• [Objectives]
- a) Return everything in the passage on the Pfeffer apparatus from "The Pfeffer Zelle" down to "how plants develop.", word for word.
- b) Answer these from the passage on the Pfeffer apparatus:
(i) In what year did Wilhelm Pfeffer invent the apparatus?
(ii) At which university did he devise it?
(iii) What did Moritz Traube construct to study osmosis?
- c) Please carry on the passage about the Pfeffer apparatus from where it stops.

• [Passage shown]
= = = = =

The Pfeffer Zelle (Pfeffer Cell Apparatus), invented by Wilhelm Pfeffer in 1877, measured the minimum pressure needed to prevent a pure solvent from passing into a solution across a semi-permeable membrane, called osmotic pressure. The apparatus provided Pfeffer with a way to quantitatively measure osmotic pressure. Pfeffer devised the apparatus in the 1870s at the University of Basel in Basel, Switzerland, and he described the Pfeffer Cell Apparatus in his 1877 book Osmotische Untersuchungen: Studien Zur Zellmechanik (Osmotic Investigations: Studies on Cell Mechanics). Pfeffer relied on nineteenth century experiments of Moritz Traube in Germany, who constructed artificial copper ferrocyanide membranes to study osmosis. The apparatus enabled Pfeffer to study osmosis and osmotic pressure as plants grow, and later researchers used it to explain how plants develop.

= = = = =

• [Recorded information]
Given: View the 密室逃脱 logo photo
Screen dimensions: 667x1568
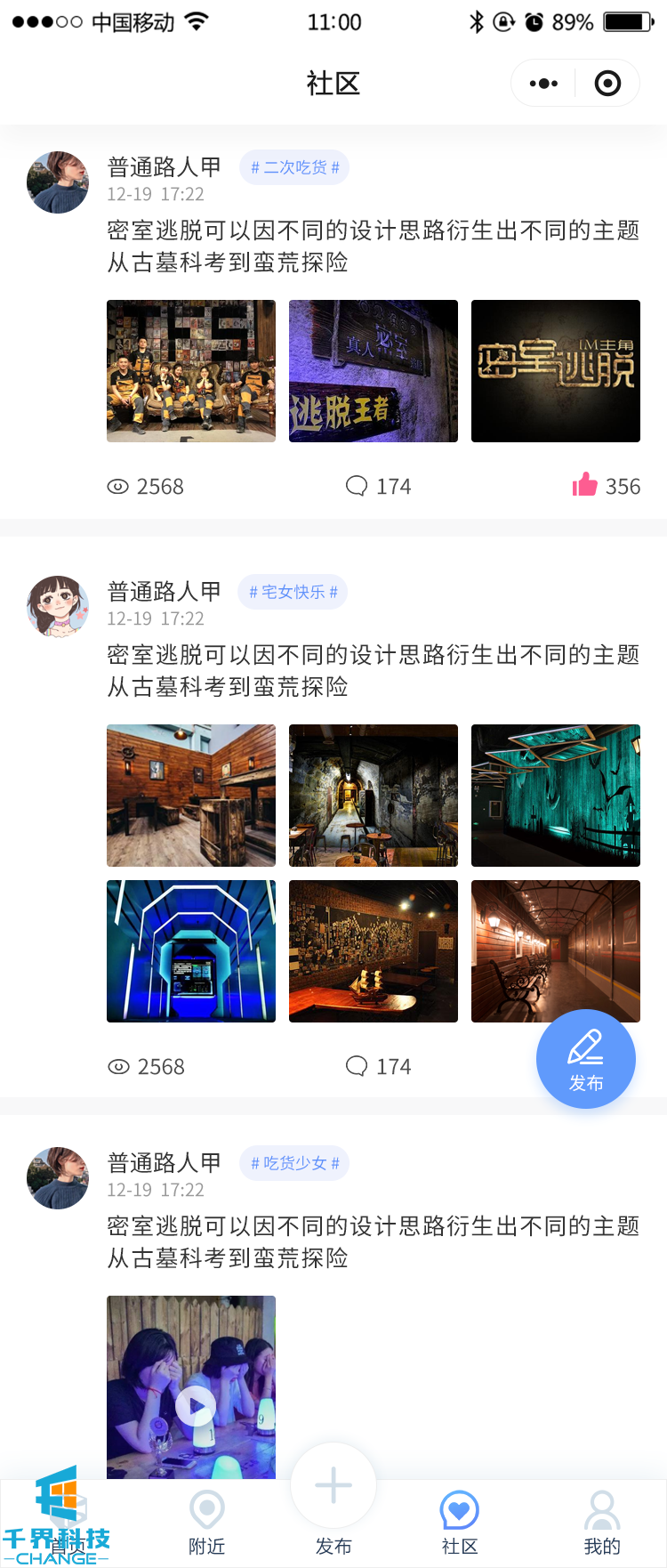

= = = = =

• [Task results]
- a)
The Pfeffer Zelle (Pfeffer Cell Apparatus), invented by Wilhelm Pfeffer in 1877, measured the minimum pressure needed to prevent a pure solvent from passing into a solution across a semi-permeable membrane, called osmotic pressure. The apparatus provided Pfeffer with a way to quantitatively measure osmotic pressure. Pfeffer devised the apparatus in the 1870s at the University of Basel in Basel, Switzerland, and he described the Pfeffer Cell Apparatus in his 1877 book Osmotische Untersuchungen: Studien Zur Zellmechanik (Osmotic Investigations: Studies on Cell Mechanics). Pfeffer relied on nineteenth century experiments of Moritz Traube in Germany, who constructed artificial copper ferrocyanide membranes to study osmosis. The apparatus enabled Pfeffer to study osmosis and osmotic pressure as plants grow, and later researchers used it to explain how plants develop.

- b)
(i) 1877
(ii) The University of Basel
(iii) Artificial copper ferrocyanide membranes

- c)
Pfeffer spent his post-doctoral years in the laboratories of several botanists including Nathanael Pringsheim in Berlin, Germany, who studied reproduction in plants, and Julius von Sachs in Leipzig, Germany, who studied plant physiology. Both men encouraged Pfeffer to study plant physiology rather than chemistry. In the late 1860s and early 1870s, at the University of Marburg in Marburg, Germany, Pfeffer studied different stimulants that affect plants including light and temperature. Pringsheim and Sachs introduced him to the research problems in botany that led Pfeffer to study osmotics, which concerns anything relating to osmosis or the passage of water through a membrane, in plant membranes.

In 1872, Pfeffer began to conduct experiments on osmotic pressure. According to Gordon R. Kepner and Eduard J. Stadelmann, the 1985 translators of Pfeffer's Osmotic Investigations into English, Pfeffer experimented on various stimulants and the cause of the pressure exerted by the cell wall on the cell as it forces water to leave the cell, or hydrostatic pressure. In 1873, Pfeffer began his first professorial appointment at the University of Bonn in Bonn, Germany, where he continued researching aspects of osmotic phenomena.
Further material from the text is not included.